=== Document section ===
MF giraffes and stuff

From: Diana McPartlin (yummy@netfront.net)
Date: Wed Jul 12 2000 - 14:52:56 BST


Squad,

And the question was: it the MOQ science or emotivism?

But before answering I'd like to go back and look at the context against
which Pirsig wrote Lila. Sorry if I'm covering old ground but it will help
sort things out in my mind.

The full title of the book is "Lila: An Inquiry into Morals". The subject of
morality is not some subtext or appendix to the book; it's absolutely what
the book is all about. Pirsig wrote the book because he was concerned about
what he calls the moral vacuum of our society.

It all stems back to the Enlightenment, which set us on a course away from
superstition and brought great advances in technology through the
application of logic. Reason became the new god, but it failed to find a
rational resolution to moral debates.

In the absence of a rational approach to morals, and because we're reluctant
to return to religion, we've largely resorted to emotivism - ie the claim
that moral judgments are simply expressions of personal preference. As
Struan's essay demonstrates, emotivism has been rejected as unsound
philosophically. Yet, practically, it still retains much of its power
because its alternative - moral reasoning - lacks the necessary fundamental
principles to give it a rational basis. You can condemn a murderer, for
example, based on the principle of the human right to life. While that may
be justified by consensus or tradition, it isn't justified by rationality.
So we're left with emotivism underpinning reason. We can never agree on the
truth or falsehood of values or a moral position because according to
emotivism there are no truths to be had. It is simply a matter of whether or
not one agrees or disagrees, approves or disapproves.

As the intellectual level has become dominant, the world has been redefined
as primarily a collection of rationally connected facts, and anything
outside of this objective world has been reduced to the somewhat unimportant
realm of subjectivity. Much of Lila deals with the problems this has
created: schools focused on exams instead of learning; anthropologists
forcing a scientific structure on human behavior; psychiatrists defining
sanity as social conformity; intellectuals trying to solve inner city
violence without the force of law.

In Alasdair MacIntyre's book "After Virtue", he shows how the environment
has created the certain specific character types. The key type is the
Bureaucratic Manager - the individual whose job it is to arrange the facts
in the most efficient manner possible in order to maximize resources. He's a
morally neutral character, this is the important point. He gets things done
through administration and procedure and he meets pre-specified and
measurable objectives. The other two types are: the Rich Aesthete who
existence is governed by the constant pursuit of pleasures, and the
Therapist, whose task is to keep the whole sorry show on the road. (The
Aesthetes and the Bureaucrats have professional shrinks, while the rest of
us have to make do with Oprah & co to massage away the meaninglessness of
life lived in a secular and materialist mode.)

=== Information given ===
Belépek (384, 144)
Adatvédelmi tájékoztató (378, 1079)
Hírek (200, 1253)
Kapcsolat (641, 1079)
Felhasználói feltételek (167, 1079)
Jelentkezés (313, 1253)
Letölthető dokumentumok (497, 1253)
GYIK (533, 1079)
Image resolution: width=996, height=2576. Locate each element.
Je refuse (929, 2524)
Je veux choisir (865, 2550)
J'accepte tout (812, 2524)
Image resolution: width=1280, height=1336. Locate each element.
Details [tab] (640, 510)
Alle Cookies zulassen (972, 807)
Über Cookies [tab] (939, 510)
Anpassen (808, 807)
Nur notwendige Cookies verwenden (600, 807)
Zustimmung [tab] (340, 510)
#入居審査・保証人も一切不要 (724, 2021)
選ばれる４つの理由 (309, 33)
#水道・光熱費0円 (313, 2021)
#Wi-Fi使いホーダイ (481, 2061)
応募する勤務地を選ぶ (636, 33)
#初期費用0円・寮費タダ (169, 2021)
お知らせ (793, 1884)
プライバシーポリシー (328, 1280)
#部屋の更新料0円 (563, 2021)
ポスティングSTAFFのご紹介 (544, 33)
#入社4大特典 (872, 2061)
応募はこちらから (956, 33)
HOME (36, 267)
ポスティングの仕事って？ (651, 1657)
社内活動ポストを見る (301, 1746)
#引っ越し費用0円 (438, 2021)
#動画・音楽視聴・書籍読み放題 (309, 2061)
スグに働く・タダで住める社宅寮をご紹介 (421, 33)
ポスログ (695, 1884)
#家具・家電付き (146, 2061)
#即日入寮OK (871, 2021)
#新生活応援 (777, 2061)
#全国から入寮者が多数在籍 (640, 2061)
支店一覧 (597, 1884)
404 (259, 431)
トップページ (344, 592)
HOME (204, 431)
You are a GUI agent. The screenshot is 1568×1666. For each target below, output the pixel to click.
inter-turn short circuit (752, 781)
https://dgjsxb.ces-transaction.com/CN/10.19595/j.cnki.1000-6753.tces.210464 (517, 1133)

=== Assignment 1 ===
From the post on morality and emotivism, extract the passage that begins at the words "Date: Wed Jul" and stops after the words "in my mind.".
=== Assignment 2 ===
In the post on morality and emotivism, which character type from Alasdair MacIntyre's "After Virtue" is identified as the key type?
Work only from the post on morality and emotivism.

=== Task result 1 ===
Date: Wed Jul 12 2000 - 14:52:56 BST


Squad,

And the question was: it the MOQ science or emotivism?

But before answering I'd like to go back and look at the context against
which Pirsig wrote Lila. Sorry if I'm covering old ground but it will help
sort things out in my mind.

=== Task result 2 ===
The Bureaucratic Manager.